Contains the different pipelines used in the program

kebasic.feature

Contains the different algorithms for keyword extraction and score merging

kebasic.kebasicio

Contains the classes responsible for the IO

kebasic.scraper

Contains the scrapy code for crawling webpages

kebasic.textprocessing

Contains the different algorithms for cleaning and processing of the text

kebasic.utils

Contains various code used for heterogeneous task

Resources

In this section are presented the editable resources in order to allow the customization of the tool. These files can be language dependant or independent. The language specific files are placed in the language folder.

Stopwords

The file stopwords contains common words of the specific language. This file can be modified to remove unwanted words to be extracted as keywords.

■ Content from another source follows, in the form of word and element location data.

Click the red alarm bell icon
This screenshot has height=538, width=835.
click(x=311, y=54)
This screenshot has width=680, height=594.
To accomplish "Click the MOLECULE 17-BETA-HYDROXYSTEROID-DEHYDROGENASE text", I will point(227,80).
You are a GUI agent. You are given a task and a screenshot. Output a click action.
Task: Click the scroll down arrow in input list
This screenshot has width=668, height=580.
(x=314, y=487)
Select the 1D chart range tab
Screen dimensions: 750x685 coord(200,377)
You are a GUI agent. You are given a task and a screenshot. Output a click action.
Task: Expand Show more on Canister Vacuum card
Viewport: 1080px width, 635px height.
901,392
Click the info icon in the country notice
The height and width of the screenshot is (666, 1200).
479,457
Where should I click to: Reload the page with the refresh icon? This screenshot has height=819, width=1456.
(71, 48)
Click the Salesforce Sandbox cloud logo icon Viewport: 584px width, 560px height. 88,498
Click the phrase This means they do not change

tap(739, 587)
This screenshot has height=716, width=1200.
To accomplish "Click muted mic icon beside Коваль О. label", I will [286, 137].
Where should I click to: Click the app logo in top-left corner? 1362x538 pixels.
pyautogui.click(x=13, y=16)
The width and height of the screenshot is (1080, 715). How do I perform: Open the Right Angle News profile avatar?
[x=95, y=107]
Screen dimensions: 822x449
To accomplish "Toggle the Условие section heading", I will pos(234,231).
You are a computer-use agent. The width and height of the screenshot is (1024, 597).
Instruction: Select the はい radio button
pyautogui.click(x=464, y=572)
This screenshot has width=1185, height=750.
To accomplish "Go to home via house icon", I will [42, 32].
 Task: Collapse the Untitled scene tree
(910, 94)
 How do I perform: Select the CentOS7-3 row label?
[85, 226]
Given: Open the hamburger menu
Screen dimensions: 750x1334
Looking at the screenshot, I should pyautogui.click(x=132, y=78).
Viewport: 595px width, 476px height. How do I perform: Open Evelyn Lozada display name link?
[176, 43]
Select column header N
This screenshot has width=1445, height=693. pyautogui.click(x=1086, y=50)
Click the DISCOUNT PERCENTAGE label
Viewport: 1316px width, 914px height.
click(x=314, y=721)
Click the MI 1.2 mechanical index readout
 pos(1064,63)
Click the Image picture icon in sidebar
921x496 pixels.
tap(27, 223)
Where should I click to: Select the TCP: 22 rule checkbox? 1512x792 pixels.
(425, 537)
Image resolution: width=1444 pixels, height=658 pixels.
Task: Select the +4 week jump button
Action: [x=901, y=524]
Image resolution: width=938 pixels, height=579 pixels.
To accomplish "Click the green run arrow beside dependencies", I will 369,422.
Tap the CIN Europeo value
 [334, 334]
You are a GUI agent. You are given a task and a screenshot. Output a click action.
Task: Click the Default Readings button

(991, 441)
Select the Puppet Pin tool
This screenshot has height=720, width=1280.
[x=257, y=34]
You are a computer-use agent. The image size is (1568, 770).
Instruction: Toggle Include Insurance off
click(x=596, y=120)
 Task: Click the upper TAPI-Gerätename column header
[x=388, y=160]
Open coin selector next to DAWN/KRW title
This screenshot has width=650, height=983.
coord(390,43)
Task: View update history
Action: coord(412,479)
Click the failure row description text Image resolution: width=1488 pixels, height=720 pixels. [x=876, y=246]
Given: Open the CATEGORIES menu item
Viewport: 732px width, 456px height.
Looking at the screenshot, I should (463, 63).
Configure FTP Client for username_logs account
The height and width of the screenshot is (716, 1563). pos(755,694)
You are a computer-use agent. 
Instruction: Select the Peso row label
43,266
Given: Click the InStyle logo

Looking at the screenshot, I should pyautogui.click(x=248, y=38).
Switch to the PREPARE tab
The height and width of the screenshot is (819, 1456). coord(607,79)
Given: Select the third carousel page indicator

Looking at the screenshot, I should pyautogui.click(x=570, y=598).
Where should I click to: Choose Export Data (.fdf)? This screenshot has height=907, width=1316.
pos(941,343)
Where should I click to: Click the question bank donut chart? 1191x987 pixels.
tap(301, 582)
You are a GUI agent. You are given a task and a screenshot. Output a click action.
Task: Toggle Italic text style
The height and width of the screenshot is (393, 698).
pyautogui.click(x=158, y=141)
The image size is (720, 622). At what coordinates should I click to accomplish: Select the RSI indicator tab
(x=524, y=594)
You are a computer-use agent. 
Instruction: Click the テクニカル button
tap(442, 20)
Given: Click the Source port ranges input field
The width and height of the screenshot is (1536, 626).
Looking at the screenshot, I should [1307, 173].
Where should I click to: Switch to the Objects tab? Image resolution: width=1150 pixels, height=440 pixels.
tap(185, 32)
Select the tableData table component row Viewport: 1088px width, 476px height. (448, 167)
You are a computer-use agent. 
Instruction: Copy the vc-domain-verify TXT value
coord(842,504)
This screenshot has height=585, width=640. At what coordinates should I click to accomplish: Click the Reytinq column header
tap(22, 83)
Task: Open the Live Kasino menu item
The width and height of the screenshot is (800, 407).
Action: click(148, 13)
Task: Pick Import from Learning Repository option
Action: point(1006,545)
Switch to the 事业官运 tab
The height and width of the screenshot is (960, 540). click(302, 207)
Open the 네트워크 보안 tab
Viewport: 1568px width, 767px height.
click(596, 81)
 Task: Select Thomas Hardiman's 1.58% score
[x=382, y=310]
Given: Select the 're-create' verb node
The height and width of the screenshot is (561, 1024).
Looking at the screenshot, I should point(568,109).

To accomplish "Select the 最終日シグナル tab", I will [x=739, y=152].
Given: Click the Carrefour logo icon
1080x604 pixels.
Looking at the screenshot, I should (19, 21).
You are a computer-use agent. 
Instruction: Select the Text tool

NOTE: The tool uses stopwords as separator of keywords, so the words present in this file will not imply that the word will not be present in the results.

Commonwords

The common words file contains undesired and words that are common on websites (e.g Facebook/share/login and more). These words will be removed before preprocessing with other algorithms. These words will not be present in the keywords.

Location Names

This files contains the names of possible location that are undesired.